The root directory can be provided by user (or a temporary one is
generated) and is always formatted into connection URI for both
secret driver and QEMU driver, like this:
qemu:///embed?root=$root
But if it so happens that there is an URI unfriendly character in
root directory or path to it (say a space) then invalid URI is
formatted which results in unexpected results.

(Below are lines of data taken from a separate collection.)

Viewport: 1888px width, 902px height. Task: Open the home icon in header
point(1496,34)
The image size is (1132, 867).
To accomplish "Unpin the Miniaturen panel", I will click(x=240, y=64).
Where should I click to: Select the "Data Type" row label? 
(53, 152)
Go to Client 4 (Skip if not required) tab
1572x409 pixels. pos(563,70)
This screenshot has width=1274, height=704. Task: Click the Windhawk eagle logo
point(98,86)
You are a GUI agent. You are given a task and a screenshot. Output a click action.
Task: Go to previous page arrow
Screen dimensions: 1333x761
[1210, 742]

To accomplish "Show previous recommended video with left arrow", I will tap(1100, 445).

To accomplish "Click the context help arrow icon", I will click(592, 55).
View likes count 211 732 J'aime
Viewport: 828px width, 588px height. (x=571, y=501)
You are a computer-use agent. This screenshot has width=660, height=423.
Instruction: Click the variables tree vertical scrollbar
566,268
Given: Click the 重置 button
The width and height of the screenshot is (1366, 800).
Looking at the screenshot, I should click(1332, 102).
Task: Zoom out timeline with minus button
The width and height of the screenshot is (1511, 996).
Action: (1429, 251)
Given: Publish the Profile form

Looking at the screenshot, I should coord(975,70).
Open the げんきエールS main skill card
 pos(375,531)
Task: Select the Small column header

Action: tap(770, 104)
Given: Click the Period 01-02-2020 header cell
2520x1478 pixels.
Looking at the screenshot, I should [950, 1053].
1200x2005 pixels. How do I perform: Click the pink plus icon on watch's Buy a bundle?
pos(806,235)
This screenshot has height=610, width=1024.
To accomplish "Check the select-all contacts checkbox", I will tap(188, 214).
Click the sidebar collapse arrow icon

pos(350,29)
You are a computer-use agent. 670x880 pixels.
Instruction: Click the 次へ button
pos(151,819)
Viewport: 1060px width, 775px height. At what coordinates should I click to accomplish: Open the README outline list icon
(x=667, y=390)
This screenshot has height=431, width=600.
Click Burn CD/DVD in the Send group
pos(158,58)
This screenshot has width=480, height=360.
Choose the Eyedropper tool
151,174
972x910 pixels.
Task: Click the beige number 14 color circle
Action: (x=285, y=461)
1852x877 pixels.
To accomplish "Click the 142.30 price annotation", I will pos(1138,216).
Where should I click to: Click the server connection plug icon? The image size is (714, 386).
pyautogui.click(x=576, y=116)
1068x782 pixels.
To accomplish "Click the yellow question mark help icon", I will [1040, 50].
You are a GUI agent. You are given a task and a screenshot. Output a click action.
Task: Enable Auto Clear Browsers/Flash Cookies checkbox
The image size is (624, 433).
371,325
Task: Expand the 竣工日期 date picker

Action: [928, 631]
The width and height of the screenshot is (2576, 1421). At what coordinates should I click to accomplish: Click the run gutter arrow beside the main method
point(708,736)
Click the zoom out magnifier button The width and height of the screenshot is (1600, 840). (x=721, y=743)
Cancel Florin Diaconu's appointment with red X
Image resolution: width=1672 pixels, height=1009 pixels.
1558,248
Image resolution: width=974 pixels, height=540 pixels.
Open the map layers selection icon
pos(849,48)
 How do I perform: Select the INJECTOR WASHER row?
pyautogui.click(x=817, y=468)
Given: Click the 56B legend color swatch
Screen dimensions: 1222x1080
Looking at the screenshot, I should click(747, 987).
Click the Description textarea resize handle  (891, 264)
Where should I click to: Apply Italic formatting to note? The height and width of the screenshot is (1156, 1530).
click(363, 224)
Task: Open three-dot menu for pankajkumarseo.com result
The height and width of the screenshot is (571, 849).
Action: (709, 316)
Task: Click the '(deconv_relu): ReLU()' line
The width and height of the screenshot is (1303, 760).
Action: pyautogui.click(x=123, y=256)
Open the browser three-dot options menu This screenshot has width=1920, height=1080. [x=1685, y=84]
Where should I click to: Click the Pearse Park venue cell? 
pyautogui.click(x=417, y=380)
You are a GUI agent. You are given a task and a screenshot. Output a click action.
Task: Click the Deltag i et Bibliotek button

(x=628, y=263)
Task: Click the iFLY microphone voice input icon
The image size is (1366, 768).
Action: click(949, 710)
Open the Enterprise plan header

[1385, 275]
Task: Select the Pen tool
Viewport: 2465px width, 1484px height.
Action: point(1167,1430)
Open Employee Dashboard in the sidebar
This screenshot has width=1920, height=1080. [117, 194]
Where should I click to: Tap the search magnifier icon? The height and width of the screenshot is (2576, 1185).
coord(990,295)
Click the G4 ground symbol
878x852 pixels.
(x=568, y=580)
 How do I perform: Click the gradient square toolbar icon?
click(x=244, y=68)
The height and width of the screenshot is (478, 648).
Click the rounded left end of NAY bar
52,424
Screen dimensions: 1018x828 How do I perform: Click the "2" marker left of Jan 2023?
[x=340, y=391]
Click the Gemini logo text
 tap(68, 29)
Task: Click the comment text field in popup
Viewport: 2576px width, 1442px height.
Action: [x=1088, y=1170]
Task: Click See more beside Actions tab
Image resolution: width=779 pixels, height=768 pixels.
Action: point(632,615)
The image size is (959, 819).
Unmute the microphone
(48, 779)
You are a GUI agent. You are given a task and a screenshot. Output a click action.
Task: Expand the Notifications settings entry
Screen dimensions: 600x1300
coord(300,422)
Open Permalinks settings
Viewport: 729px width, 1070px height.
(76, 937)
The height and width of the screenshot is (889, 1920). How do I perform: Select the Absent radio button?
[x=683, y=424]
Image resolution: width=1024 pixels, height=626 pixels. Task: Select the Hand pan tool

We can trust
g_dir_make_tmp() to generate valid URI but we can't trust user.
Escape user provided root directory. Always.
Resolves:
https://bugzilla.redhat.com/show_bug.cgi?id=1920400
Signed-off-by: Michal Privoznik <mprivozn(a)redhat.com>
---
src/qemu/qemu_shim.c | 9 ++++++---
1 file changed, 6 insertions(+), 3 deletions(-)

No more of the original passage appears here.